■ SHORT TASK 1: Translate this sentence from the article on Lhasa pilgrims into Spanish: "After a few seconds of prayer, she rose stiffly, moved two steps forward and repeated the process."

■ DOCUMENT PASSAGE:
########################################

Tibetan Buddhist pilgrims prostrate themselves in prayer before rising to make their way slowly forward on Barkhor Street to Jokhang Temple, the most sacred pilgrimage destination in Tibet.

Tibetan Buddhist pilgrims prostrate themselves in prayer before rising to make their way slowly forward on Barkhor Street to Jokhang Temple, the most sacred pilgrimage destination in Tibet. Photo by David DeVoss

Lhasa: Elevation 12,000 ft or 3,650 m

By David DeVoss

In Lhasa’s Barkhor Square, the weathered Tibetan woman softly intoning a Buddhist mantra fell to her knees, looked fervently skyward and then lunged face down on the pavement, oblivious to the commercial life surrounding her. After a few seconds of prayer, she rose stiffly, moved two steps forward and repeated the process.

Shoppers flowed around her with scarcely a sideways glance because Lhasa residents are used to seeing prostrate pilgrims lost in prayer. Indeed, more than a dozen other pilgrims wearing leather aprons, knee pads and wooden blocks attached to their hands were scattered around the corner and down the street. Older Tibetans with sunbaked faces seemingly hewn from gnarled trees spun hand-held prayer wheels while trudging onward reciting the Sanskrit incantation Om Mani Padme Hum. For all the pilgrims moving clockwise in their circumnavigation of the square the destination was the same: Lhasa’s Jokhang Temple.

########################################

■ SHORT TASK 2: In the rows below, retype every line from the one holding "Toggle the .webm checkbox" through the one holding "Action: tap(476, 473)", both included, and leave out the pictures.

Data records:
########################################

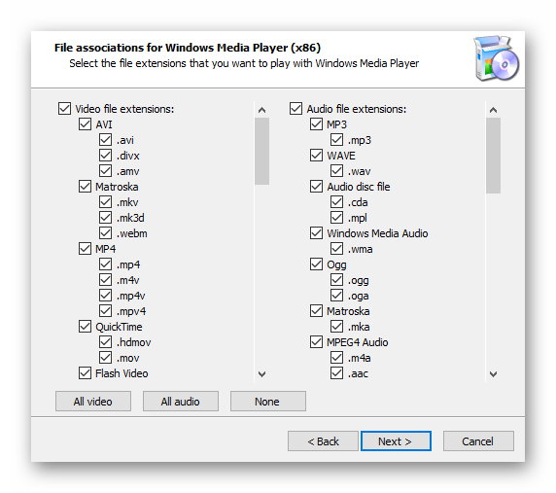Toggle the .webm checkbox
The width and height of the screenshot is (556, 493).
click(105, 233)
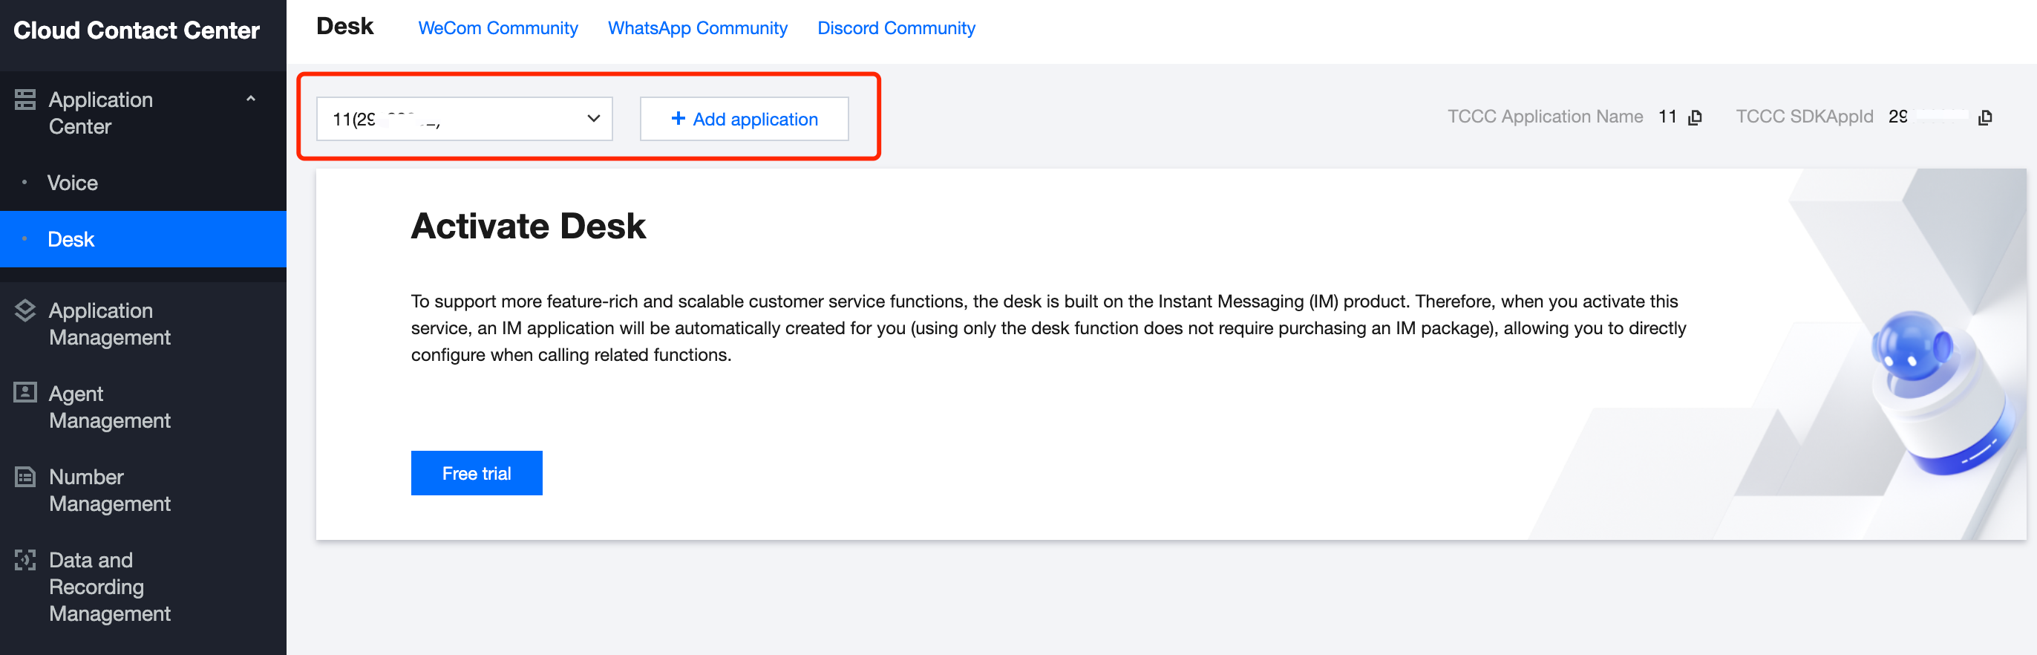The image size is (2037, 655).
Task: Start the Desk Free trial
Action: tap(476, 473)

########################################

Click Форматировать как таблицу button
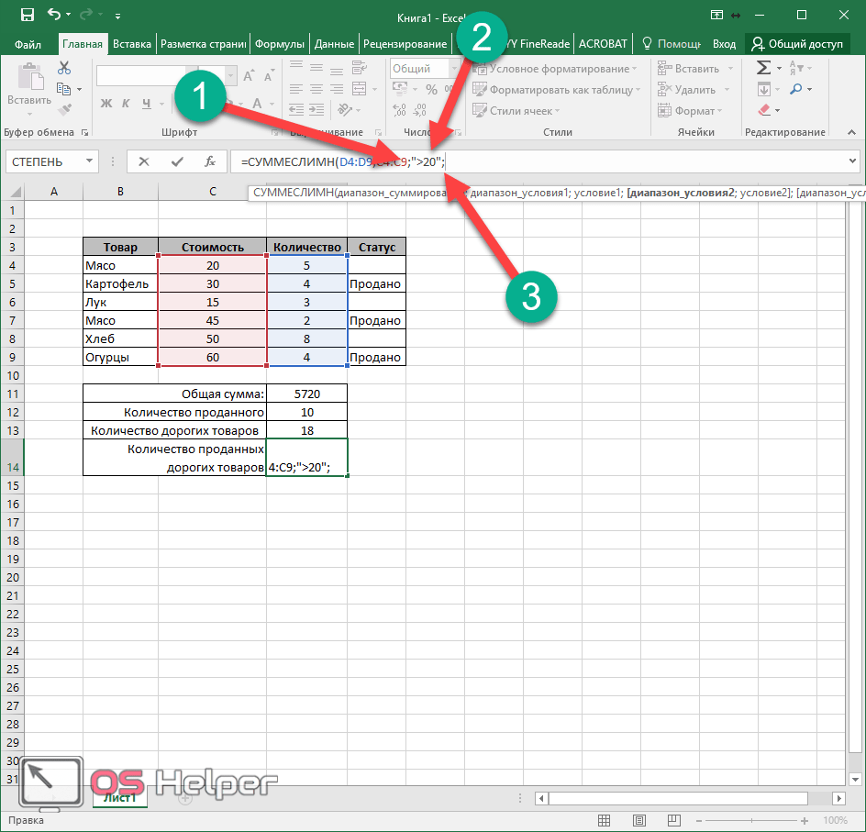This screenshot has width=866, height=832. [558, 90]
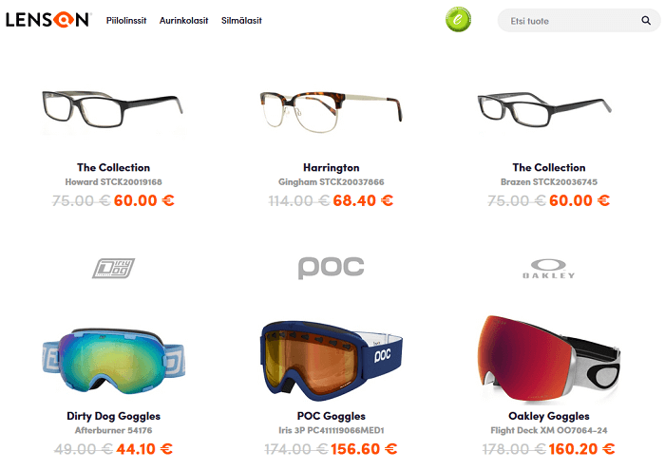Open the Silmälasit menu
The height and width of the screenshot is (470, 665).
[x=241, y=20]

########################################

■ REPLY 1: Tras unos segundos de oración, se levantó con rigidez, avanzó dos pasos y repitió el proceso.

■ REPLY 2:
Toggle the .webm checkbox
The width and height of the screenshot is (556, 493).
click(105, 233)
The image size is (2037, 655).
Task: Start the Desk Free trial
Action: tap(476, 473)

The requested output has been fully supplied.